→ BRIEF
Check every line of the data below for the word "Task", then give only the number of lines that have it.

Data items
┄┄┄┄┄┄

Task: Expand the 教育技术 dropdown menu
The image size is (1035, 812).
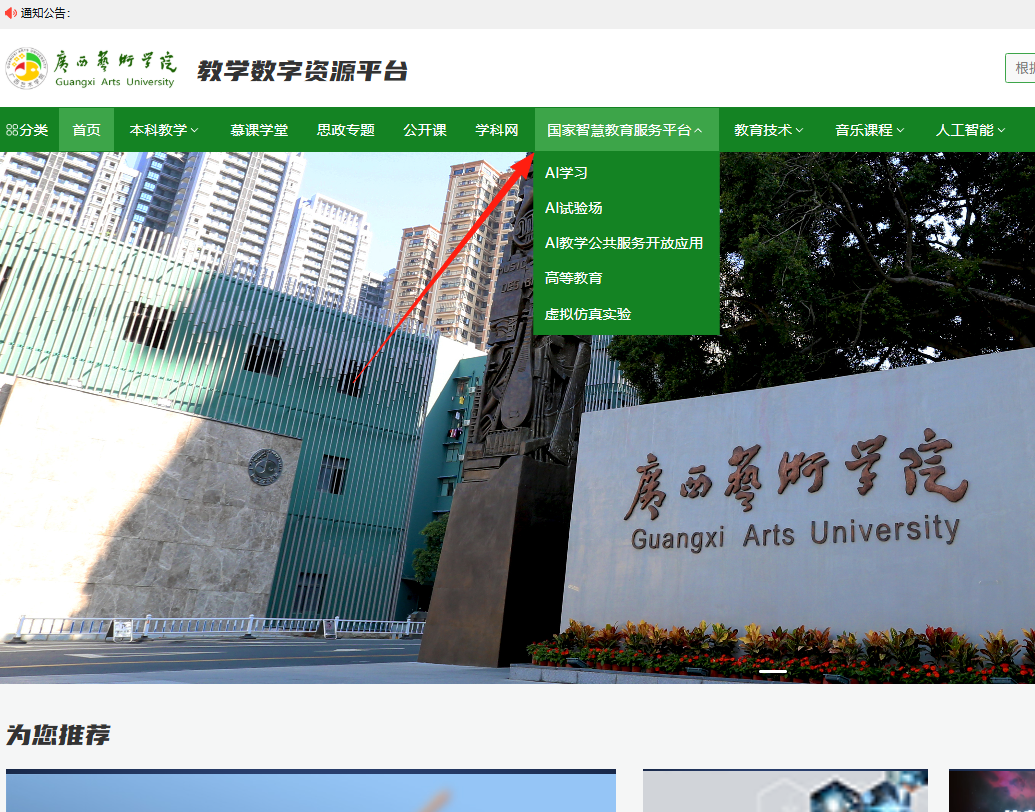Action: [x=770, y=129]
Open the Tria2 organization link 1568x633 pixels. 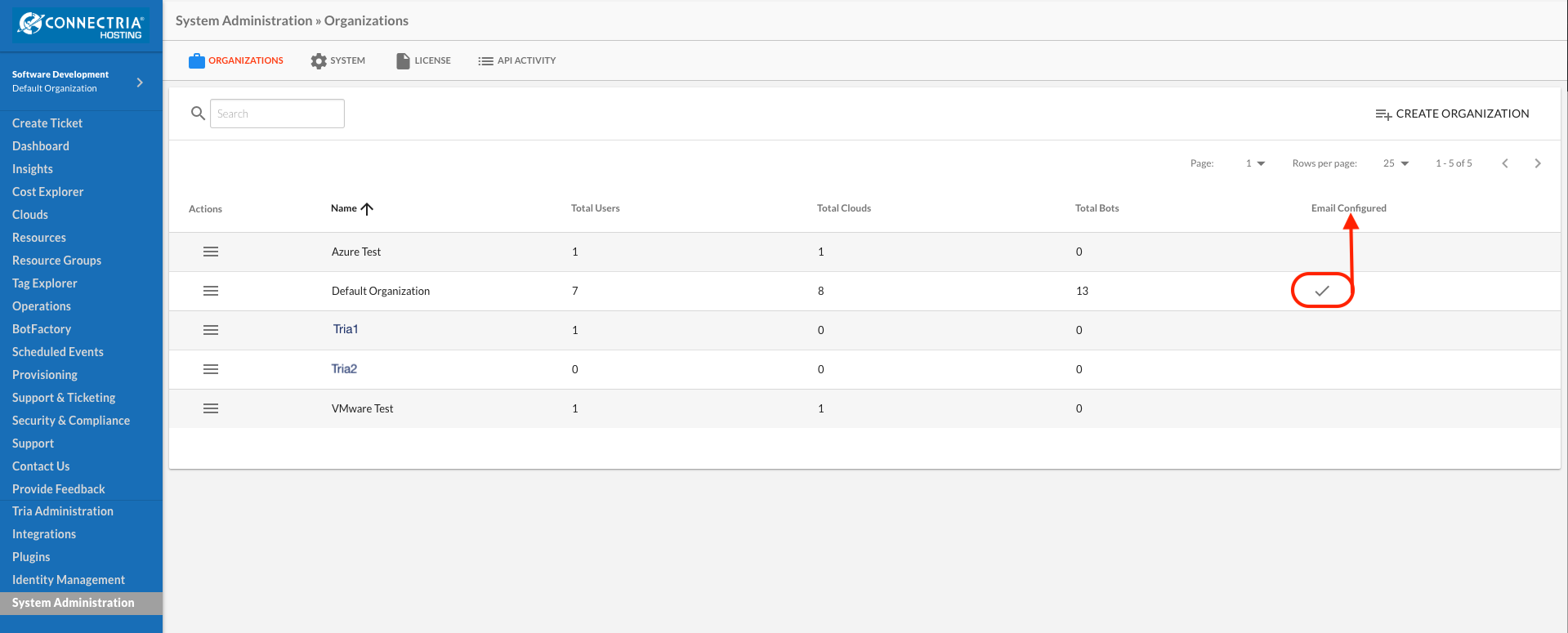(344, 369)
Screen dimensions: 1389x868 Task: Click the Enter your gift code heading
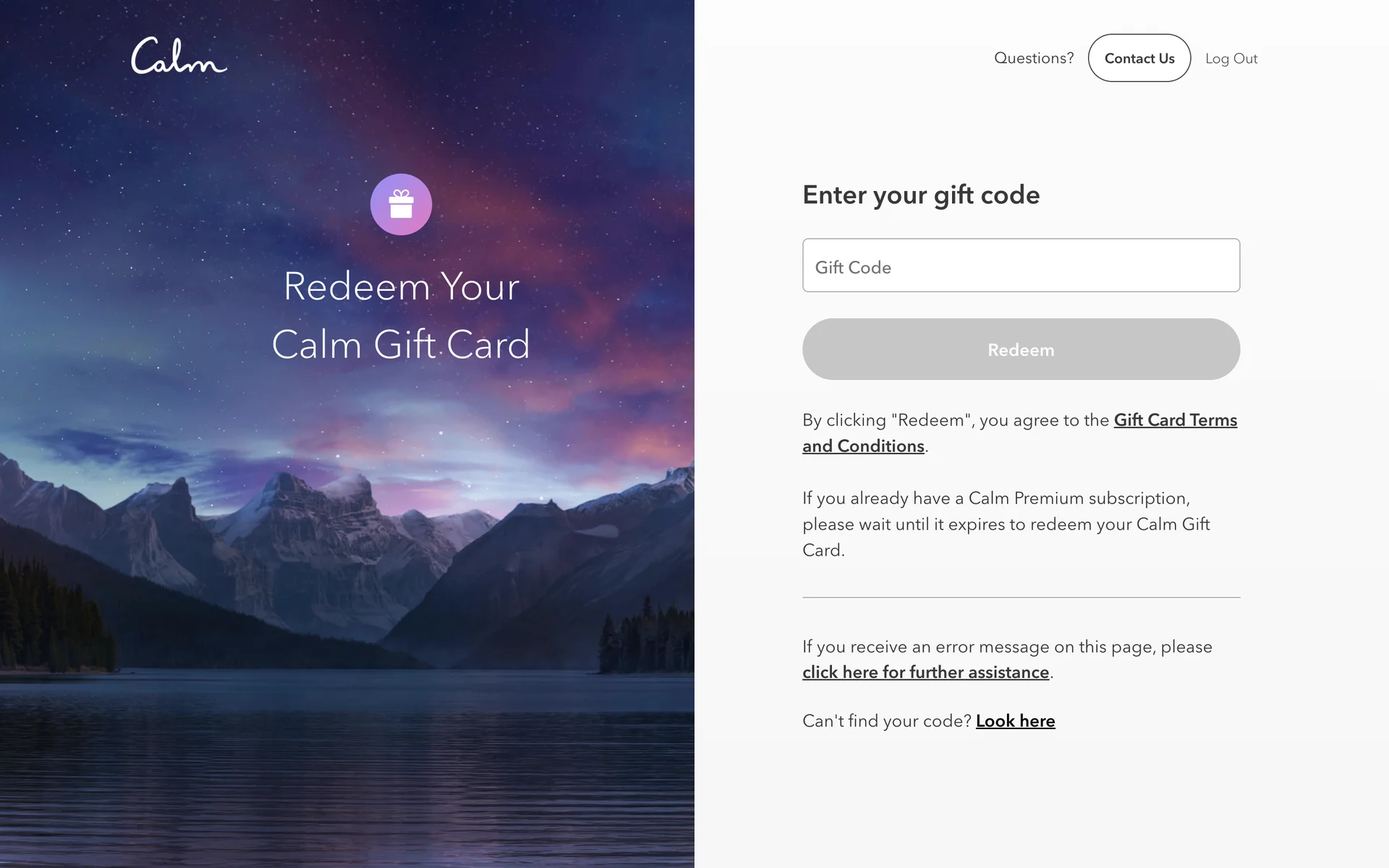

┄┄┄┄┄┄

→ RESPONSE BELOW
2